---- TEXT SECTION

In the press release issued on 7th November, Commissioner Margrethe Vestager, in charge of competition policy, said: “Companies should compete based on a sustainable business model rather than relying on continued support by the State to stay in the market. Estonian Air has repeatedly received public subsidies over the past five years but did not carry out the necessary restructuring to become viable as a business. It would not be a good use of taxpayer money to keep Estonian Air in the market artificially – nor would it be fair to competitors, which have to compete without such support.”

The press release noted that the Commission’s investigation had also revealed that Estonian Air “did not have a credible restructuring plan capable of ensuring that the company would become viable without continued state support”. It added that, “the plan did not include sufficient measures aimed at limiting the distortions of competition created by the State support”.

The statement concluded “the repeated public support measures have already given the airline a considerable economic advantage that its competitors did not have. In order to remedy this distortion of competition, Estonian Air now needs to pay back the aid already received (€84.9 million plus interest) to Estonian taxpayers. This is necessary to ensure a level-playing field in the internal market”.

Given that in the other instances where airlines were forced to pay back the so called “undue advantages they had received” e.g. Malév and Cyprus Airways, had led to their demise, the Commission should not have been surprised that the same fate would befall Estonian Air.

--------
---- DATA SUPPLIED

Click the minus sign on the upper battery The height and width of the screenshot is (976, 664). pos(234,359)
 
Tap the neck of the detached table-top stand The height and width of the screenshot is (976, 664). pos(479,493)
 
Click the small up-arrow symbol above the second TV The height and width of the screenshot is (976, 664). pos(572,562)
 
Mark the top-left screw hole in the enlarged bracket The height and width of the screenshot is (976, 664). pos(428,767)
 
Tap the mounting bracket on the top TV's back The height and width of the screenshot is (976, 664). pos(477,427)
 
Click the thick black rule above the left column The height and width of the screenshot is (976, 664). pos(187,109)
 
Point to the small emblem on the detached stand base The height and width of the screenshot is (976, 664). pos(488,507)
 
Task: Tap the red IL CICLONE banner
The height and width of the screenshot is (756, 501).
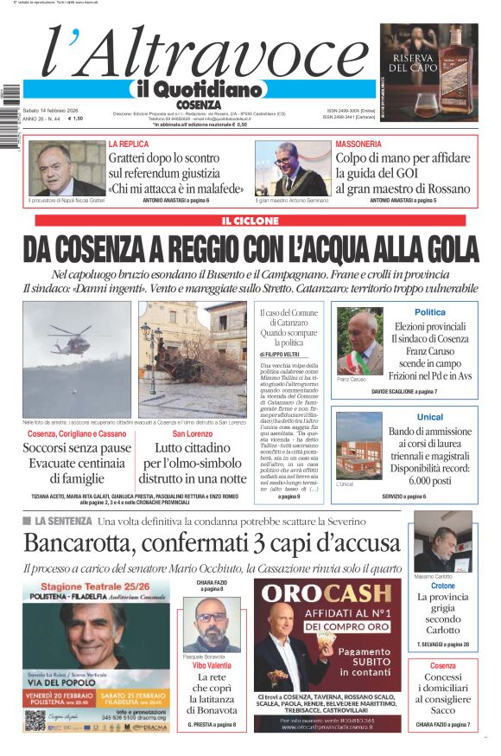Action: pos(250,221)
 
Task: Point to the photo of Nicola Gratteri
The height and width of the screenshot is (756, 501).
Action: pos(66,169)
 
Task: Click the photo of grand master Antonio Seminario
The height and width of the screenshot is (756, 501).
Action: pos(292,169)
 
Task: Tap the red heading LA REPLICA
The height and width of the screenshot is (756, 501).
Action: pos(128,144)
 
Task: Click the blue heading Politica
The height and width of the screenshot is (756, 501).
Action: pos(430,312)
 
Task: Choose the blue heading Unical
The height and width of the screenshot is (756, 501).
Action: pos(429,417)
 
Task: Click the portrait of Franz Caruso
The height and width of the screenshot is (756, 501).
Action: pos(359,342)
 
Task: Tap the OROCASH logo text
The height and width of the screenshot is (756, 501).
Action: pos(327,593)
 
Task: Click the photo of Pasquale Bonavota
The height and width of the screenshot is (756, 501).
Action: pos(211,625)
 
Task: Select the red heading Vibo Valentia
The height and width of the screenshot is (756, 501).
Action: pos(212,667)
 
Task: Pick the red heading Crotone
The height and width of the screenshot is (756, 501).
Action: pos(442,586)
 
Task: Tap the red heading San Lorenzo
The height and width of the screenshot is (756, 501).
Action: pos(193,432)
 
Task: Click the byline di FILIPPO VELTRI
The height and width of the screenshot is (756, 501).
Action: pos(282,354)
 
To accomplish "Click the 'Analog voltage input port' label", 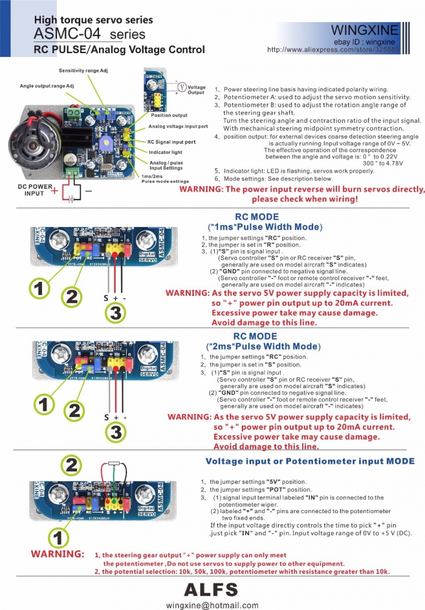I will [x=178, y=127].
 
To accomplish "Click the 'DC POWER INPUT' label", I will [x=35, y=190].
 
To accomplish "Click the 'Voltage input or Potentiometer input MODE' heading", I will [x=309, y=461].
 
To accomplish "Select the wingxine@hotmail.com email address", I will [x=212, y=605].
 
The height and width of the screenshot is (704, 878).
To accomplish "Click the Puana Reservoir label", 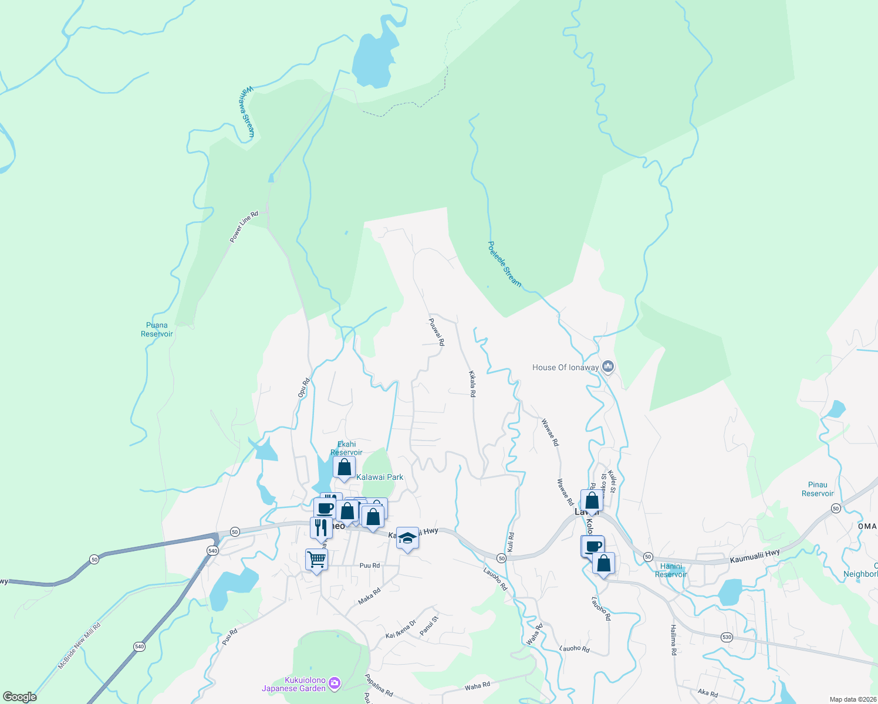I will click(x=157, y=330).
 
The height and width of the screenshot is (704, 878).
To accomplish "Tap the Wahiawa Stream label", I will click(x=246, y=111).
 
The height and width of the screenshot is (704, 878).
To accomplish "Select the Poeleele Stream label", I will click(x=504, y=264).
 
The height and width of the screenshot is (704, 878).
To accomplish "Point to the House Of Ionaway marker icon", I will click(x=608, y=367).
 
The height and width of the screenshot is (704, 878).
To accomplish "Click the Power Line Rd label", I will click(x=244, y=227).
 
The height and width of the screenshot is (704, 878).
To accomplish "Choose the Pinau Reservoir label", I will click(x=818, y=489).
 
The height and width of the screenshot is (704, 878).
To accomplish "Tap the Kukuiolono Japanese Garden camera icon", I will click(x=335, y=682).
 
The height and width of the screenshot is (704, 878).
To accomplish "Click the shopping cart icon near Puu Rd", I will click(x=316, y=559).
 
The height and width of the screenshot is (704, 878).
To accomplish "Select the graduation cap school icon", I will click(x=407, y=538).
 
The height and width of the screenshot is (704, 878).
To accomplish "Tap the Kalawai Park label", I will click(x=380, y=477).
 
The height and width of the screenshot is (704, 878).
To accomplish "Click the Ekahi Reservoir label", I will click(x=346, y=448).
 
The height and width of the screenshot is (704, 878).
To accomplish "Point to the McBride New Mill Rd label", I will click(x=79, y=646).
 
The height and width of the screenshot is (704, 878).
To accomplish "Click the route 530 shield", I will click(x=727, y=637).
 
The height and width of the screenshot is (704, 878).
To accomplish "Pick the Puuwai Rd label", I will click(x=437, y=332).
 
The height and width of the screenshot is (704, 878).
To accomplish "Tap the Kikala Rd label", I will click(x=471, y=384).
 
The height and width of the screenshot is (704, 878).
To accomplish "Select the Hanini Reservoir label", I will click(x=671, y=570).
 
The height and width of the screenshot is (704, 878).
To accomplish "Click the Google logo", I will click(x=20, y=697).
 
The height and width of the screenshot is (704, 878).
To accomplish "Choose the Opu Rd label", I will click(x=303, y=388).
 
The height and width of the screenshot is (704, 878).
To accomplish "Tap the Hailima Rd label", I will click(x=673, y=639).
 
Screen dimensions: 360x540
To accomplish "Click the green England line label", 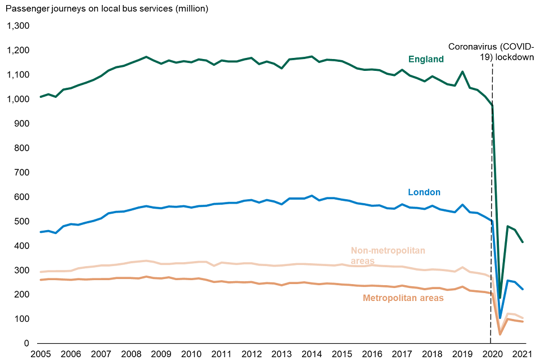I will [426, 59].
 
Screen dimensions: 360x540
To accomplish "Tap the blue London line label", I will [424, 192].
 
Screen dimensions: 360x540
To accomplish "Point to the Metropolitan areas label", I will [403, 298].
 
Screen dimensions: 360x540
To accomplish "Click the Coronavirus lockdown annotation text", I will [491, 51].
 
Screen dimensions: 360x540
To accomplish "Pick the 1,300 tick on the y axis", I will [19, 26].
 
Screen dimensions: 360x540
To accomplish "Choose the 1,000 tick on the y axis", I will [19, 99].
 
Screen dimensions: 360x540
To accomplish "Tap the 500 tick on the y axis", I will [22, 222].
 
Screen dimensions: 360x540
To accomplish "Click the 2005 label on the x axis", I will [40, 354].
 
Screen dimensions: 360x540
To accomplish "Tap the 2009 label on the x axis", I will [161, 354].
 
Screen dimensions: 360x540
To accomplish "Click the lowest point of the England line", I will [500, 298].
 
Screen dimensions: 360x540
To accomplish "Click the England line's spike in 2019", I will [462, 71].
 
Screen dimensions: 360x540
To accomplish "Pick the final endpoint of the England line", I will [523, 242].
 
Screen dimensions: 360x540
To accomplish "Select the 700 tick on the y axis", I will [22, 173].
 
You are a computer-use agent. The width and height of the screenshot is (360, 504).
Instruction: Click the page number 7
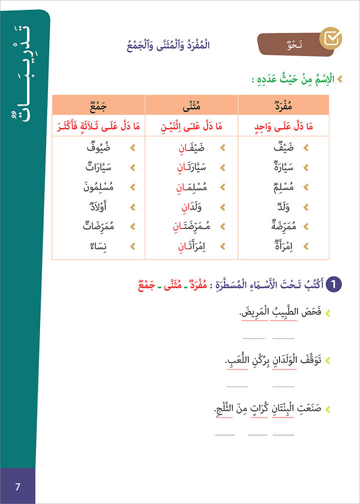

--------

### CHECK YOUR UNDERSTANDING
(a) Answer these questions from the text on Estonian Air:
(i) Which policy area is Margrethe Vestager in charge of?
(ii) How much aid must Estonian Air pay back?
(iii) Which two other airlines are named as having been forced to pay back undue advantages?
(b) Copy the part of the text on Estonian Air between "The statement concluded" and "befall Estonian Air.", inclusive.
(c) Summarize the text on Estonian Air in two sentences.

### SOLUTION SET
(a)
(i) Competition policy.
(ii) €84.9 million plus interest.
(iii) Malév and Cyprus Airways.

(b)
The statement concluded “the repeated public support measures have already given the airline a considerable economic advantage that its competitors did not have. In order to remedy this distortion of competition, Estonian Air now needs to pay back the aid already received (€84.9 million plus interest) to Estonian taxpayers. This is necessary to ensure a level-playing field in the internal market”.

Given that in the other instances where airlines were forced to pay back the so called “undue advantages they had received” e.g. Malév and Cyprus Airways, had led to their demise, the Commission should not have been surprised that the same fate would befall Estonian Air.

(c) Commissioner Margrethe Vestager said Estonian Air had repeatedly received public subsidies over five years without carrying out the restructuring it needed to become viable, and the Commission found the airline lacked a credible restructuring plan. Estonian Air must now pay back €84.9 million plus interest to Estonian taxpayers, and the text says the Commission should not have been surprised that Estonian Air would meet the same fate as Malév and Cyprus Airways, which faced demise after being forced to repay.